Went to see Titian exhibition at the National Gallery today. It's basically one room. Each painting depicts a story from Ovid. There's a lot of nudity (erotic to minds not shattered by porn), flailing red garments, dogs, stags, putti etc.
At first I walked in and felt the familiar sense of disappointment and confusion re: my lack of enthusiasm for Titian, who is seen by many as the greatest painter OAT.
But after a while I realised that the longer I looked at each painting, the more I discovered in them and the more entrancing and mysterious they appeared.

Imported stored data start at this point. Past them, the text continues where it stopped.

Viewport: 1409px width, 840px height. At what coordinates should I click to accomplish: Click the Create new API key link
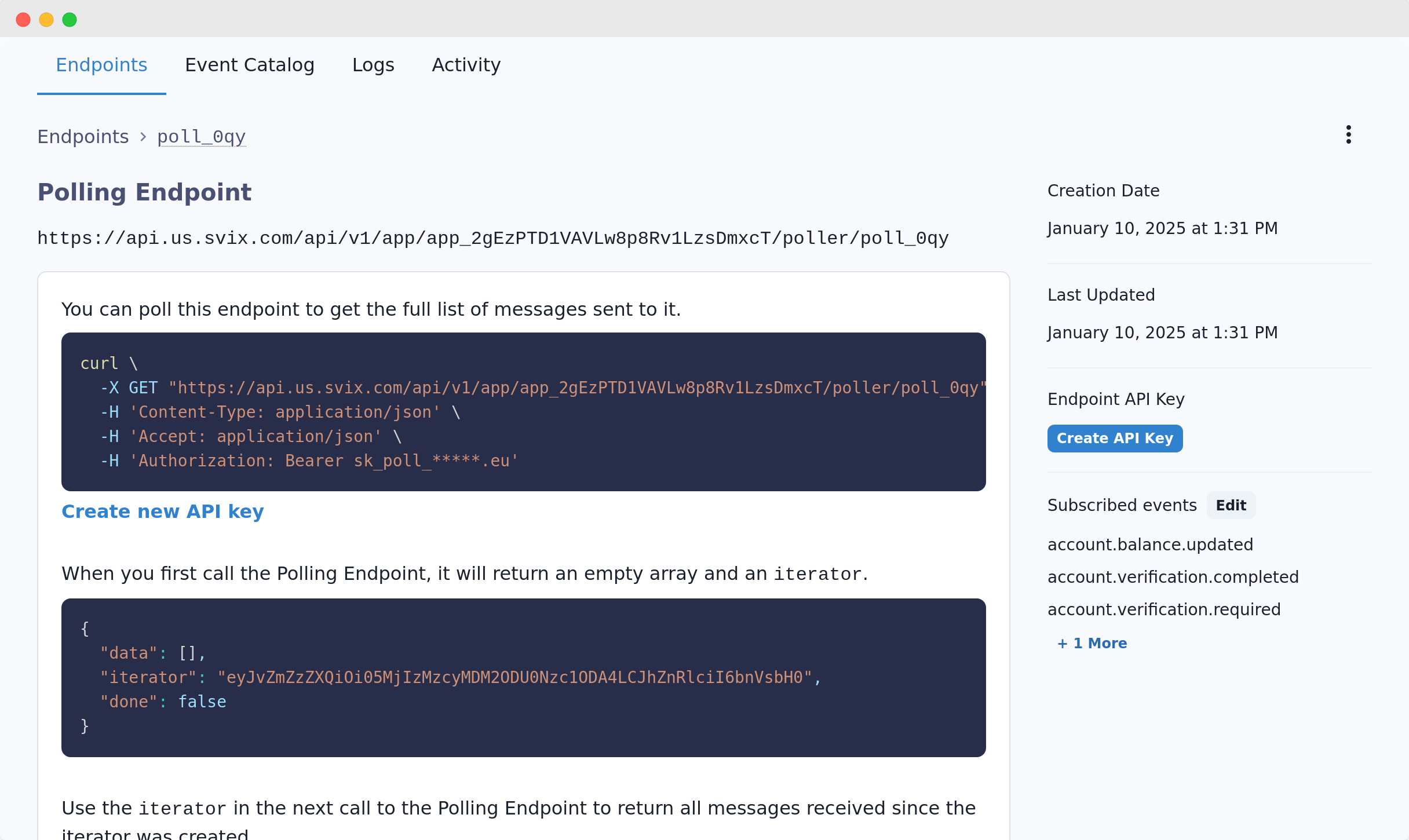163,511
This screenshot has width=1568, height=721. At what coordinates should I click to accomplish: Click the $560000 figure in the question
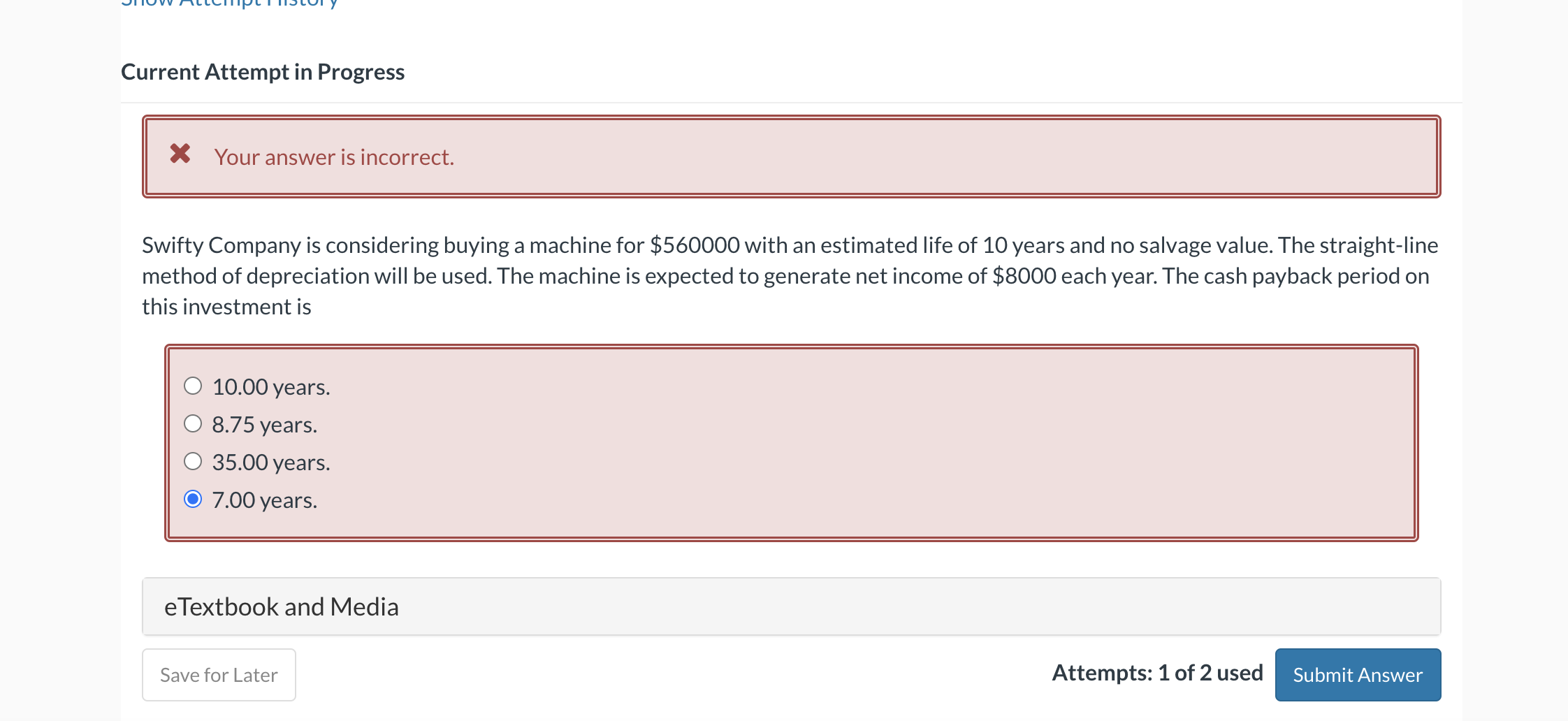coord(695,245)
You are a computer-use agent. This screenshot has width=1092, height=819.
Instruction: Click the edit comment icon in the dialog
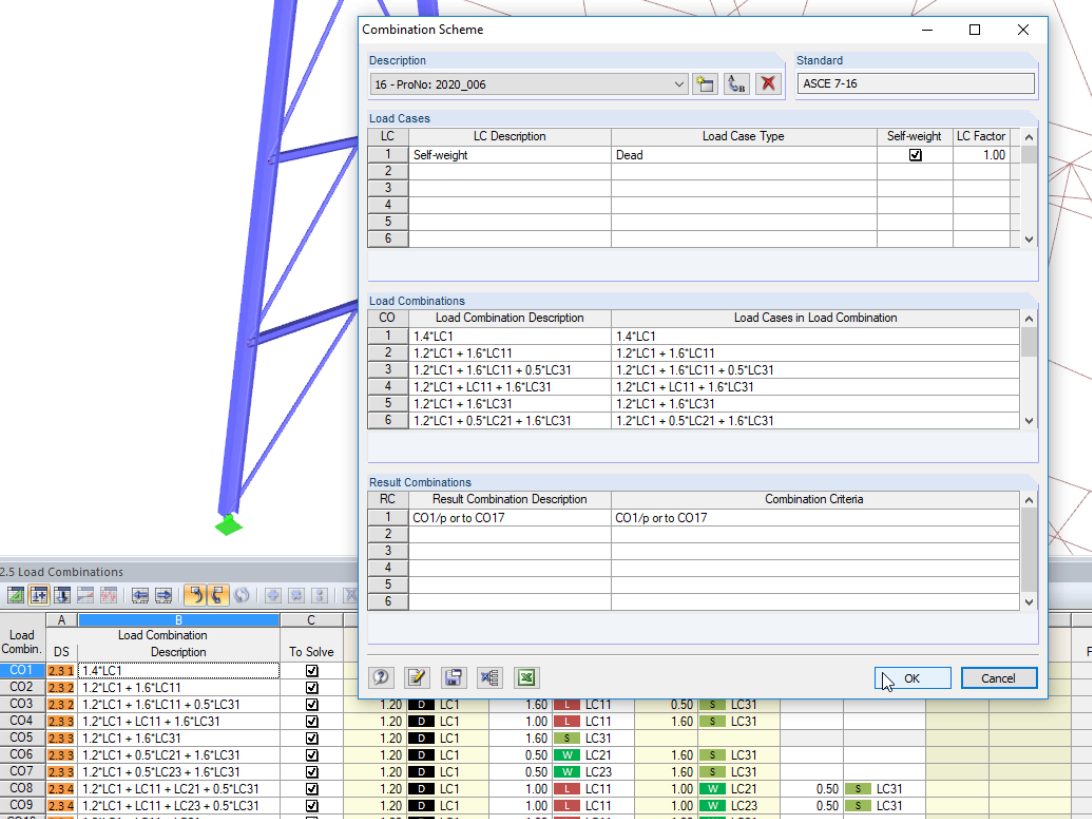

For my taste, at least, I think Titian's paintings can be very ugly at first sight. In part this is because they're 500 years old and in many the colour has faded to become somewhat sludgy. But there's also a messiness to their composition (or so it seems), packed as they are with people, animals and objects. What it's easy to see is that his use of colour and light balances everything so it doesn't look A COMPLETE mess. But still, there is a messiness to them, in my eyes.
And if you expect him to be the most beautiful painter then you might be confused and disappointed. But if you look at his paintings for subtlety, not sensation (though they have sensation, these bits sticking out a mile, e.g. Bacchus's red cloak frozen over his arching horny shoulder), if you start intently scanning his figures for their expressions and emotions, if you also remember that he is working in a symbolic/allegorical mode, not a naturalistic mode, despite the amazing palpability of some of his textures (e.g. Europa's legs, Europa's wet clothes, the wet hair of Jupiter the bull overlying the shorter fur of his shoulders). Then you'll be a titian fan, my son...
So I left well pleased that I'd got some sort of handle on why he is so worshipped.